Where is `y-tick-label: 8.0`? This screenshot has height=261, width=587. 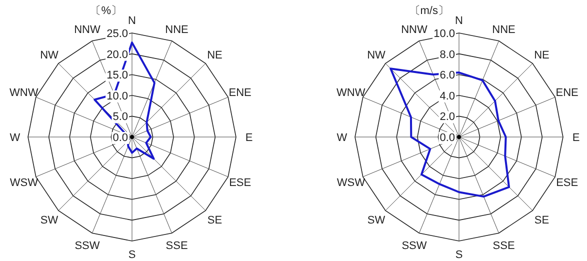 y-tick-label: 8.0 is located at coordinates (448, 54).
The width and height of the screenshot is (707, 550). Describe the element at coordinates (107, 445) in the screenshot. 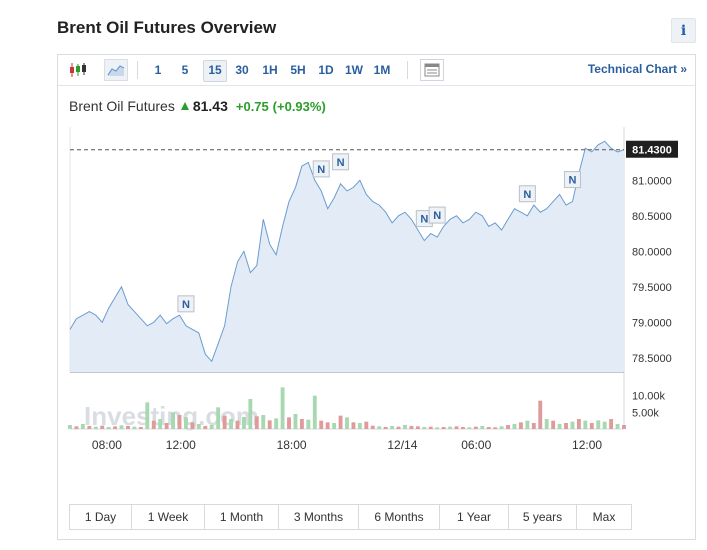

I see `x-tick-label: 08:00` at that location.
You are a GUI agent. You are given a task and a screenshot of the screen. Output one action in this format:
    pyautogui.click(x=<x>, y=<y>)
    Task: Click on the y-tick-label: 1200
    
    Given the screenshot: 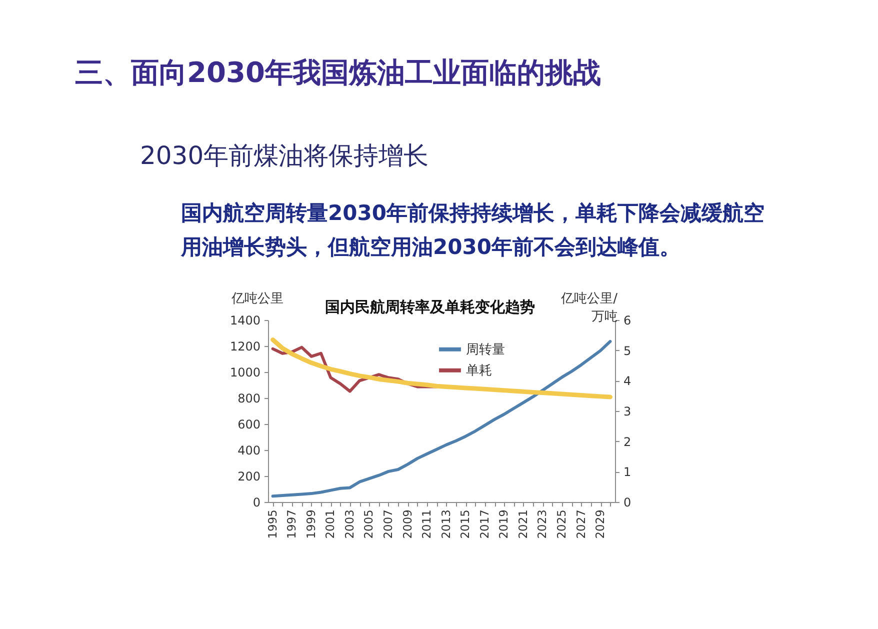 What is the action you would take?
    pyautogui.click(x=245, y=347)
    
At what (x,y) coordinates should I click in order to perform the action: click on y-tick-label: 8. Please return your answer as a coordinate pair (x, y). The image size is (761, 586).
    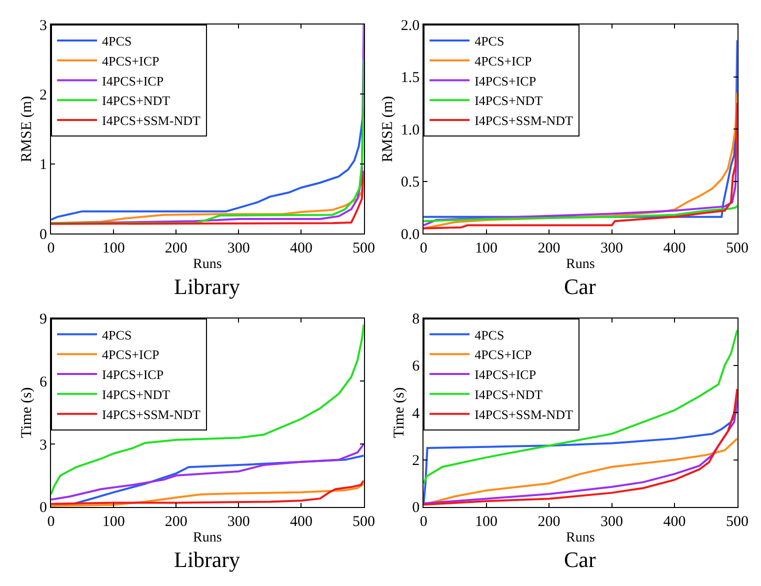
    Looking at the image, I should click on (416, 320).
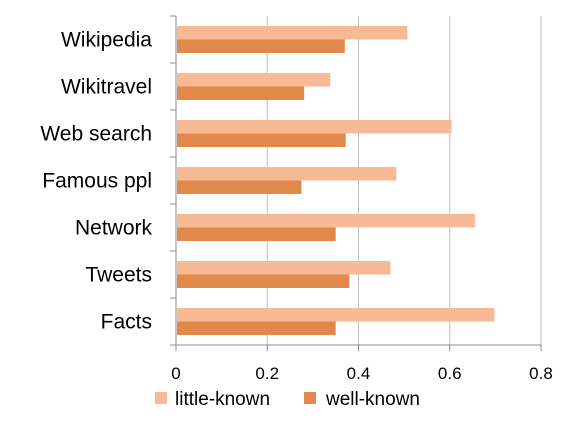 This screenshot has width=578, height=423. Describe the element at coordinates (326, 221) in the screenshot. I see `bar-little-known-network` at that location.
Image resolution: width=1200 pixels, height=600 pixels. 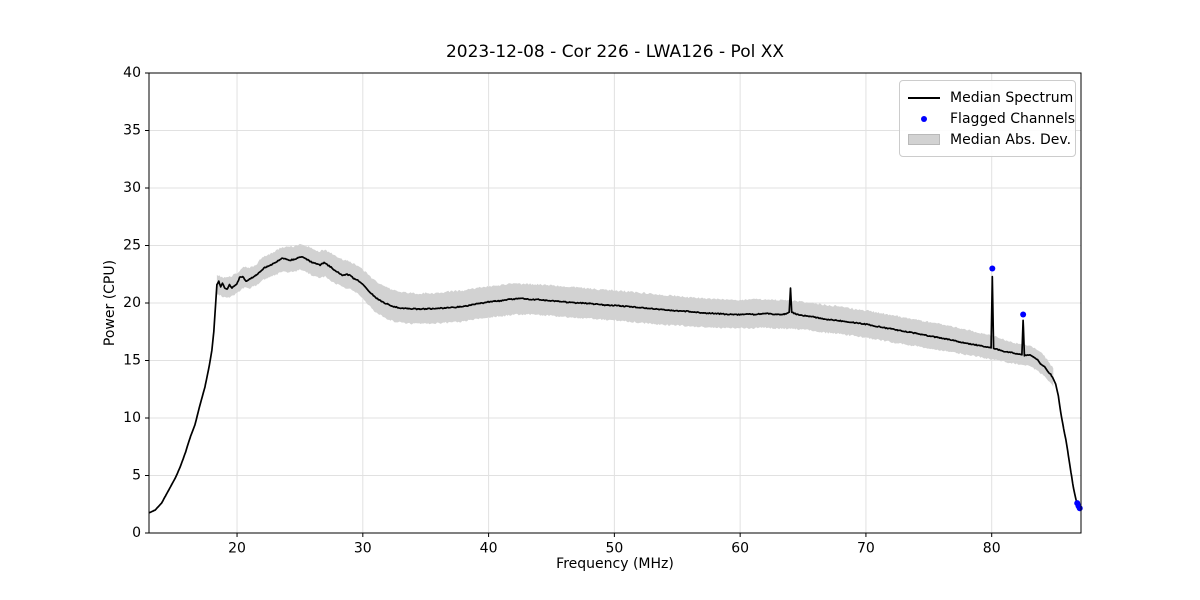 I want to click on x-tick-label: 60, so click(x=740, y=549).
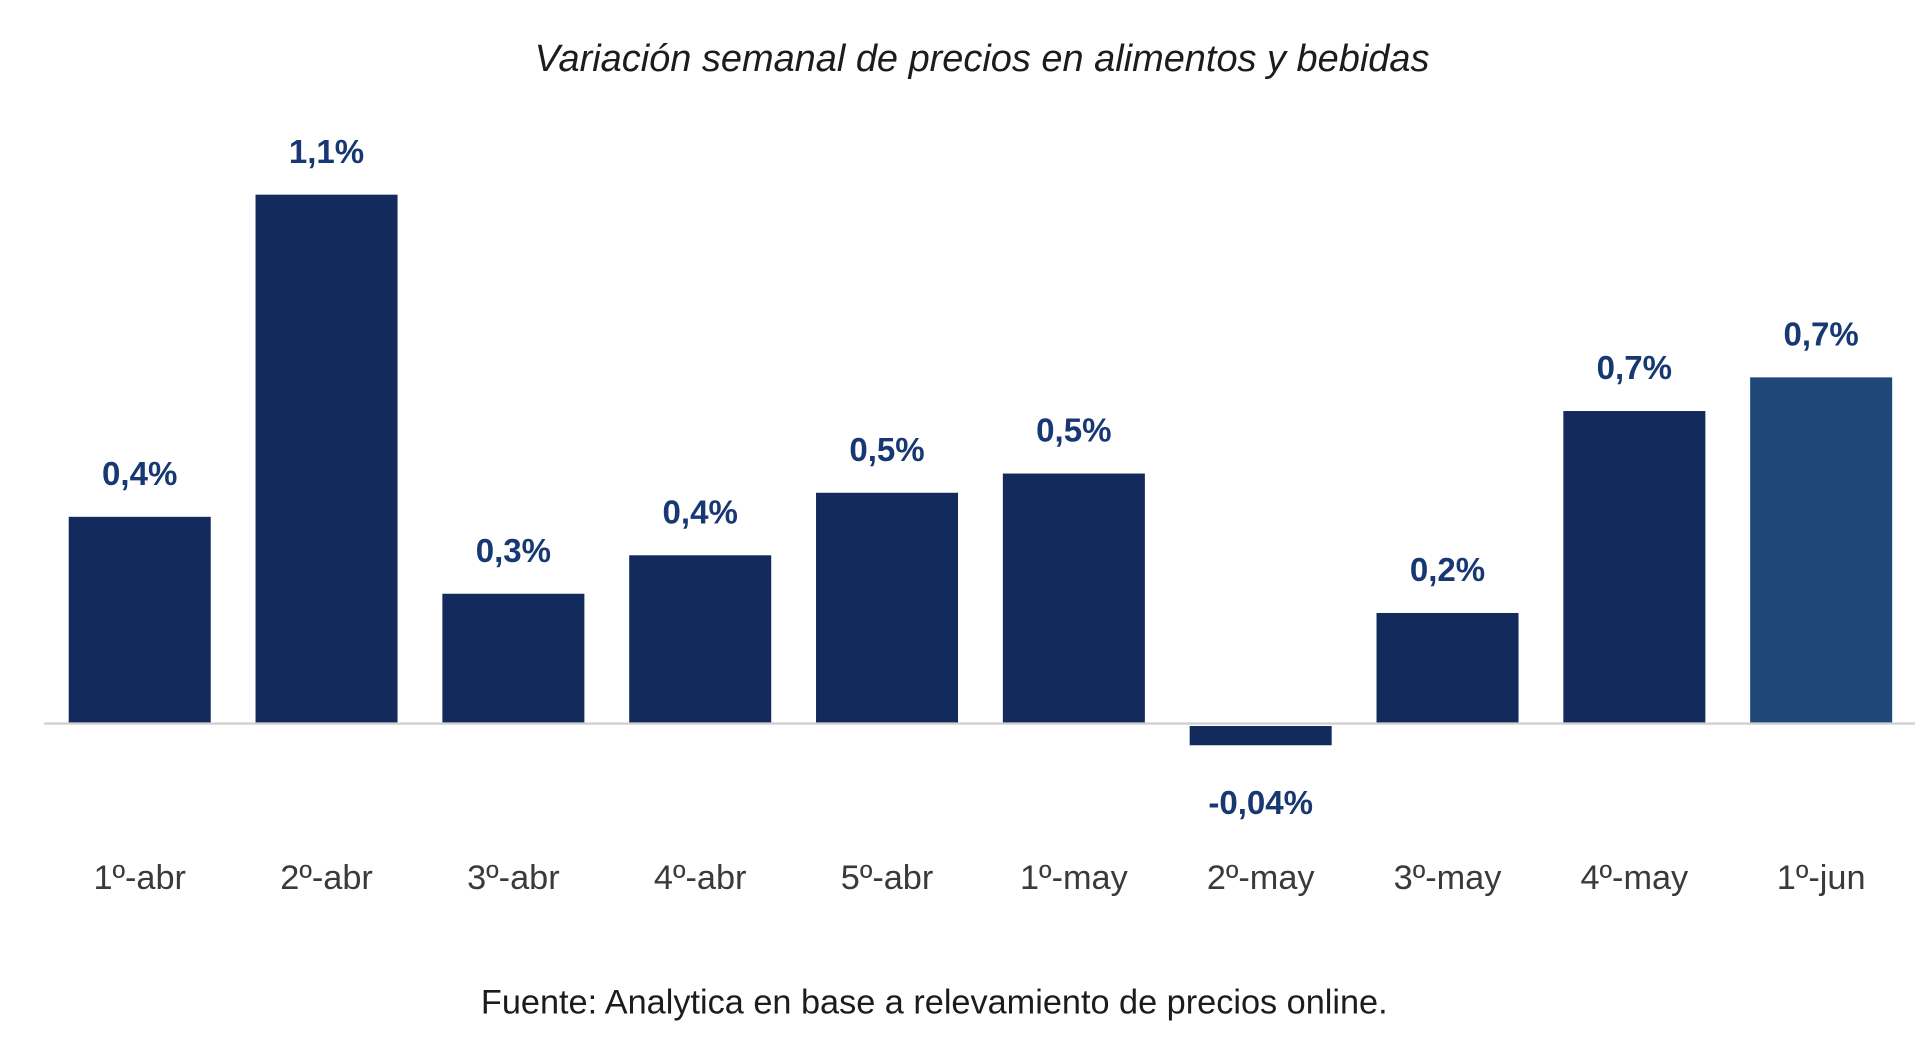  Describe the element at coordinates (326, 878) in the screenshot. I see `category-label-1: 2º-abr` at that location.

+ + + +

Task requirements —
Can you quote the records starting with the line containing "At what (x,y)" and going on through the line containing "Looking at the", both included, word for word and with the pictures left out?

Solution below —
At what (x,y) coordinates should I click in order to perform the action: click on y-tick-label: 8. Please return your answer as a coordinate pair (x, y). The image size is (761, 586).
    Looking at the image, I should click on (416, 320).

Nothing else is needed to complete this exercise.